=== Data for analysis ===
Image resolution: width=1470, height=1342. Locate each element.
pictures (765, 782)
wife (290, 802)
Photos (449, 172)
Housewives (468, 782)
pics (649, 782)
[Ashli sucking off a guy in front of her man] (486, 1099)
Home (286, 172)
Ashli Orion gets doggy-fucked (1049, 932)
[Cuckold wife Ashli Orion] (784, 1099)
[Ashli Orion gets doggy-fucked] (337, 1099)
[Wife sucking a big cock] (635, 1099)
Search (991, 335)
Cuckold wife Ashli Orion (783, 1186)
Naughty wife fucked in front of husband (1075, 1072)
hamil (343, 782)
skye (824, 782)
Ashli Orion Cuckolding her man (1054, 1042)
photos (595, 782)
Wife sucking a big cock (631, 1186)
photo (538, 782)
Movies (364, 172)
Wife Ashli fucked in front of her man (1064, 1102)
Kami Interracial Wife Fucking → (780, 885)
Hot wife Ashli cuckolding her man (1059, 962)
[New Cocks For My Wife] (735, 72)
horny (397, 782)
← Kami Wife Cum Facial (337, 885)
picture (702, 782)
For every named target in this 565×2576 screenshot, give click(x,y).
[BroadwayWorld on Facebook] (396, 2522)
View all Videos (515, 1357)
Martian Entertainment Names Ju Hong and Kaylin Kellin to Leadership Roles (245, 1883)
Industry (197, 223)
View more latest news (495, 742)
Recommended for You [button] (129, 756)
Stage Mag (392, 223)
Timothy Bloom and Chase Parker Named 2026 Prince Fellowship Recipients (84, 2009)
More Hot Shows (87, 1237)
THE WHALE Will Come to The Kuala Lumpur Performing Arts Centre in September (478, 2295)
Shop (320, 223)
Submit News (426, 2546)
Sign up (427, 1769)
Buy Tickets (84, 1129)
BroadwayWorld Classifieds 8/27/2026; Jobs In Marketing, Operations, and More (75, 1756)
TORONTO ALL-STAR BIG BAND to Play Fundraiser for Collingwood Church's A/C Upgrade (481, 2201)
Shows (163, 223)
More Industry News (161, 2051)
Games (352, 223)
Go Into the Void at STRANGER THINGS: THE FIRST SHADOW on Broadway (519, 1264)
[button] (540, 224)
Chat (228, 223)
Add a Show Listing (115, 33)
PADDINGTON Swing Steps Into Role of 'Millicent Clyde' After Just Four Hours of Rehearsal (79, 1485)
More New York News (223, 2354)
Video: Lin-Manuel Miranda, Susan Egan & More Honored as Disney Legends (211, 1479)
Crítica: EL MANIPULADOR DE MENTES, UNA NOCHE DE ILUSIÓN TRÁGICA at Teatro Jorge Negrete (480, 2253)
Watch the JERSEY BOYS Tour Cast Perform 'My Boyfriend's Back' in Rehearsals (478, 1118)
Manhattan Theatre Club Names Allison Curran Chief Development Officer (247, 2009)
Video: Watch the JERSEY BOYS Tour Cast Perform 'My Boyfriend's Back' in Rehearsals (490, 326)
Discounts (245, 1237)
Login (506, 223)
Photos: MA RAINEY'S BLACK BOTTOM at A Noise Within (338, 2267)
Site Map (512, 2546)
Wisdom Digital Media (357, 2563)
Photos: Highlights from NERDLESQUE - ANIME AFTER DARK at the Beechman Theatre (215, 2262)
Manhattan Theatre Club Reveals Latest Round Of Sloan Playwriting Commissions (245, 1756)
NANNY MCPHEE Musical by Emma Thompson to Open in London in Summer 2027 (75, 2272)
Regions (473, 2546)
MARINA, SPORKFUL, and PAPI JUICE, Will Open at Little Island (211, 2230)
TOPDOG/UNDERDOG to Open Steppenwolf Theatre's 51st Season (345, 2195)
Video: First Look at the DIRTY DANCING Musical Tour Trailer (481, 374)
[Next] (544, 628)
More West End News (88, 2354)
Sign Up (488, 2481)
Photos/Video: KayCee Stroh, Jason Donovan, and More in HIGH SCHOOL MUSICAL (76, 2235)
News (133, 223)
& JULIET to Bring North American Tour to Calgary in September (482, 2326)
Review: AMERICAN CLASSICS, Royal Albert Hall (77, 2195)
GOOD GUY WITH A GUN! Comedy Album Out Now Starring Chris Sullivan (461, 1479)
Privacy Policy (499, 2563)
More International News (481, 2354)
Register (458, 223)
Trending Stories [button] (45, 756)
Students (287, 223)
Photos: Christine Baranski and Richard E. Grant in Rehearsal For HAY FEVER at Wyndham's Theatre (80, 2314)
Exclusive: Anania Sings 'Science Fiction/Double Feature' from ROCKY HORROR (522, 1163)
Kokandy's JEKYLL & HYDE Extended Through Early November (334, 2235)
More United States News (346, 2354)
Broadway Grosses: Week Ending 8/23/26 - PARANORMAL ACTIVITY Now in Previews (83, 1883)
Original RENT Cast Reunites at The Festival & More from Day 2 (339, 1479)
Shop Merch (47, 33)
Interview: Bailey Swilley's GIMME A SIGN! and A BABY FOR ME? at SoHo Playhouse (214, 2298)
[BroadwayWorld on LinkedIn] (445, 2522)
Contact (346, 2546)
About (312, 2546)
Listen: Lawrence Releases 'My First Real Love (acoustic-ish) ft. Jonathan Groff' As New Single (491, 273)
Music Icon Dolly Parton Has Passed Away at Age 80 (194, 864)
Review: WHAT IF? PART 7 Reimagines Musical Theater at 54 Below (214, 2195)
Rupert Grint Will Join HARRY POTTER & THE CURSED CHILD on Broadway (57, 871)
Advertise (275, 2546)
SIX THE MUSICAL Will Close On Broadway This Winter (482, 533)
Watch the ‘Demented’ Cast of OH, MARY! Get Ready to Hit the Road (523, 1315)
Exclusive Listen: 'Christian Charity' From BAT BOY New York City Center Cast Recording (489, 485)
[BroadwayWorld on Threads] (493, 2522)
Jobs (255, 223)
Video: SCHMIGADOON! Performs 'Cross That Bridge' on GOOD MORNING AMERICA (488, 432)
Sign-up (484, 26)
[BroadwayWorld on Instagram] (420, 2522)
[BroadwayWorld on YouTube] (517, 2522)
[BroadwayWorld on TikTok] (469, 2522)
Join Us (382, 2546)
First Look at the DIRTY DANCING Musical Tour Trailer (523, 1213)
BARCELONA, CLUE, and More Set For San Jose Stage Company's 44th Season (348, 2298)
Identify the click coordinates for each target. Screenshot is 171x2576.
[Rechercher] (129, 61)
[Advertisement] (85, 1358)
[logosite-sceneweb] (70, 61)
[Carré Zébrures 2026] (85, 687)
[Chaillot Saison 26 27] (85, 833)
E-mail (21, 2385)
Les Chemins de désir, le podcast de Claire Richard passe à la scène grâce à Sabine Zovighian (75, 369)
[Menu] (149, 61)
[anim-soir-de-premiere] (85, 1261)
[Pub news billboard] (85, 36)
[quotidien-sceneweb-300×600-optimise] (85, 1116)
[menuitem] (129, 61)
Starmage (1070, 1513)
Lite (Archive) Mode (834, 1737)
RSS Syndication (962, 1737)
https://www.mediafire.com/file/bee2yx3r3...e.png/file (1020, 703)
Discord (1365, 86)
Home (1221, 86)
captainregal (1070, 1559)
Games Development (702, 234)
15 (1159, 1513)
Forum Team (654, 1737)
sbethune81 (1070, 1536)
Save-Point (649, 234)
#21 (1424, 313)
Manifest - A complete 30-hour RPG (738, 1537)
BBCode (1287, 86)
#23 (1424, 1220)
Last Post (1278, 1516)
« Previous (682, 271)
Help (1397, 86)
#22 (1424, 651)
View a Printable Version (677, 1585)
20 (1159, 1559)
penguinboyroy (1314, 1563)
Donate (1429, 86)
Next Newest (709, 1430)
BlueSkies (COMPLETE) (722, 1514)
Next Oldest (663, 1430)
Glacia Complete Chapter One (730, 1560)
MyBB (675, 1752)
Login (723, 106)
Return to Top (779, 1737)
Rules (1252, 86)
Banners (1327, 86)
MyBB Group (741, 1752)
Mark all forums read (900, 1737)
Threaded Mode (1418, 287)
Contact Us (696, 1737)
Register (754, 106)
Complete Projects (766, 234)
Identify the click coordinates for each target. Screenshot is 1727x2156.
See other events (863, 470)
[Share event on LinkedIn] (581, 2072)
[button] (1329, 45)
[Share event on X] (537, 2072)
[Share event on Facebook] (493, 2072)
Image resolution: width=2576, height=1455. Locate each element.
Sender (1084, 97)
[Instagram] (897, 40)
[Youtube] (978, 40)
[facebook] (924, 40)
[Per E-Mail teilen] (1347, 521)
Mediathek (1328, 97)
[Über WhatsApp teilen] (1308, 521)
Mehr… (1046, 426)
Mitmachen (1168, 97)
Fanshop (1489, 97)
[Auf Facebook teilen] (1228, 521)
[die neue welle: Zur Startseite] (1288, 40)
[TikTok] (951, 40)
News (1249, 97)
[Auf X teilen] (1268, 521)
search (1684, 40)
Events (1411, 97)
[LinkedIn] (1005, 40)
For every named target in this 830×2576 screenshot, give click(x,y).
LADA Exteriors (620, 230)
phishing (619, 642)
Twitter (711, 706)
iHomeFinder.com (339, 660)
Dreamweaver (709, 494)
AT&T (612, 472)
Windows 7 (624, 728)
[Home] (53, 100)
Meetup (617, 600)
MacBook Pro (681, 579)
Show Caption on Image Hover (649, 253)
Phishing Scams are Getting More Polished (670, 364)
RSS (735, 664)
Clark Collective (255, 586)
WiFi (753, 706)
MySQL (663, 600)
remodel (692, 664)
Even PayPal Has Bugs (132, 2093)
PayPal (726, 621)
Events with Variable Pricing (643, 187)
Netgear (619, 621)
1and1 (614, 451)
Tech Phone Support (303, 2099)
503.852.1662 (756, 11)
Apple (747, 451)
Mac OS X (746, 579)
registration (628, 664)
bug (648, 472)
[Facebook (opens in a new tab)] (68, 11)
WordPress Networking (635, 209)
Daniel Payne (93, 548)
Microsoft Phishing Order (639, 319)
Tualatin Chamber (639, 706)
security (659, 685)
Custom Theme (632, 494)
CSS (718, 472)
===
*What needs to be done:* Locate the word "teilen" in the records above, and return each line that has it.

*Reply:*
[Per E-Mail teilen] (1347, 521)
[Über WhatsApp teilen] (1308, 521)
[Auf Facebook teilen] (1228, 521)
[Auf X teilen] (1268, 521)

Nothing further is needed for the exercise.